Dear Simon,
Do you run the data evaluation on the same cluster or on some frontend user workstation? Python will only be needed for the evaluation phase and I am not sure that the packages we need support Python 2.3. Is it possible to upgrade to a more recent version of Python? Also, which Boost version is used on that OS? We need at least 1.41.
Matthias
On Feb 5, 2010, at 9:52 AM, Simon S N E Ward wrote:
Dear Prof. Troyer,
Currently we are working with a single x86_64 Red Hat Enterprise WS r4 workstation and would like an easy rpm method of deploying ALPS onto the cluster. The python version is Red Hat supported 2.3.4. If a rpm package could be created our group would be grateful.
Many Thanks
................................................................................................................................................. Simon N E Ward London Centre for Nanotechnology and Department of Physics and Astronomy University College London 17-19 Gordon Street London WC1H 0AH Phone: +44 207 679 3430 Mobile: +44 774 029 1978 Email: simon.ward.09@ucl.ac.uk ..................................................................................................................................................

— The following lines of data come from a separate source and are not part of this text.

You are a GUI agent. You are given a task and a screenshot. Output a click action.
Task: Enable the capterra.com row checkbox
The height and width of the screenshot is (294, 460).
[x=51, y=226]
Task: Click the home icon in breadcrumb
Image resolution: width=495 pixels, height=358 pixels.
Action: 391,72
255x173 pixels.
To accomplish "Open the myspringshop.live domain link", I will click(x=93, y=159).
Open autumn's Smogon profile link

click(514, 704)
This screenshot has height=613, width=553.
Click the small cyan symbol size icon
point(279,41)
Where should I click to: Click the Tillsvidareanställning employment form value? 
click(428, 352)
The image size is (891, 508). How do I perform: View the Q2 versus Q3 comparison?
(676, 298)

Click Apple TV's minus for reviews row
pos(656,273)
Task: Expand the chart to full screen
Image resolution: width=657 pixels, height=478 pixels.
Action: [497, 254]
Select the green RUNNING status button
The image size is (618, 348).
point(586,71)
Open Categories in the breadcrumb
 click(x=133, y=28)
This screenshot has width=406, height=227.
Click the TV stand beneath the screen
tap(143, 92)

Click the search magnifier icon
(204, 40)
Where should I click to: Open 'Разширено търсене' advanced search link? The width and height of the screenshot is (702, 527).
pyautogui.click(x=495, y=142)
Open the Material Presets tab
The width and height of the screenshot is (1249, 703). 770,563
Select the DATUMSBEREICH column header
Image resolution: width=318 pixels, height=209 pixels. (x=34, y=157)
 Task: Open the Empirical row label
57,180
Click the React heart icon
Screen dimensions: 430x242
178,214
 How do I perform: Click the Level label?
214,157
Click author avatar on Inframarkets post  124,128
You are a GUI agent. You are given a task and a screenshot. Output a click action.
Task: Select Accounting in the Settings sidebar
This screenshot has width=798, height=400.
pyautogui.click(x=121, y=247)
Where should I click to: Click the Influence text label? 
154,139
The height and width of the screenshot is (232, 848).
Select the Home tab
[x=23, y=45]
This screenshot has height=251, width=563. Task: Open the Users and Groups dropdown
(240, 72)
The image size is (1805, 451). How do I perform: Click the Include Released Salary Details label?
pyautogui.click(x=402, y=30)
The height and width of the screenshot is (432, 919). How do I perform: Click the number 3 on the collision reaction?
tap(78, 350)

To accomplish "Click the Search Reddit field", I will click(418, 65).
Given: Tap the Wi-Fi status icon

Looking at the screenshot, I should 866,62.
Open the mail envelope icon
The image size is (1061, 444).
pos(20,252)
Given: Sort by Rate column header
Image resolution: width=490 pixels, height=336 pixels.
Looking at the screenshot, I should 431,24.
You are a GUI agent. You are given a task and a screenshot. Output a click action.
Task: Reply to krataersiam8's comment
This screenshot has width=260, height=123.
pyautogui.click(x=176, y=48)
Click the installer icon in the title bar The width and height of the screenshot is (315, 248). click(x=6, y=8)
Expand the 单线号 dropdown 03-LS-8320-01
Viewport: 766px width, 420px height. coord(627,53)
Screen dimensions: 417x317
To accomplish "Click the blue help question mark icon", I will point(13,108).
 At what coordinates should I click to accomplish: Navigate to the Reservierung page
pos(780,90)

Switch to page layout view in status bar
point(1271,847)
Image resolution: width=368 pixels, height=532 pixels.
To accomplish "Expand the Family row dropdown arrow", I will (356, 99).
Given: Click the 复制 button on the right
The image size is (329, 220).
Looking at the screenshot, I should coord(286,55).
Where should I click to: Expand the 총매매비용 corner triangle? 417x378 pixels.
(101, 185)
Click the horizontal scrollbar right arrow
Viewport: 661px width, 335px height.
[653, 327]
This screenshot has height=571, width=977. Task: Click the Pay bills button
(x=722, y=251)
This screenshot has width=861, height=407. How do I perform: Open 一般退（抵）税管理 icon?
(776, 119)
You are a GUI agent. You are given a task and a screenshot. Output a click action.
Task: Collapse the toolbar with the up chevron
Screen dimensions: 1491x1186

-----Original Message----- From: comp-phys-alps-users-bounces@phys.ethz.ch [mailto:comp-phys-alps-users-bounces@phys.ethz.ch] On Behalf Of Matthias Troyer Sent: 05 February 2010 08:06 To: comp-phys-alps-users@phys.ethz.ch Subject: Re: [ALPS-users] Python distributions
On Feb 5, 2010, at 8:27 AM, Ryo IGARASHI wrote:
Dear Prof. Troyer,
On Fri, Feb 5, 2010 at 4:18 PM, Matthias Troyer troyer@phys.ethz.ch wrote:
We only have one ia64 machine at ETH that we do not use for ALPS at the moment, but I believe that Synge used to run ALPS on the ia64 architecture. Can you please check with Synge? For most casual ALPS users who want packaged releases it should be enough to support i386 and x86_64
I am also running my application under ia64 but not on Debian. The point is, that I don't believe there is many Debian-installed ia64 machine.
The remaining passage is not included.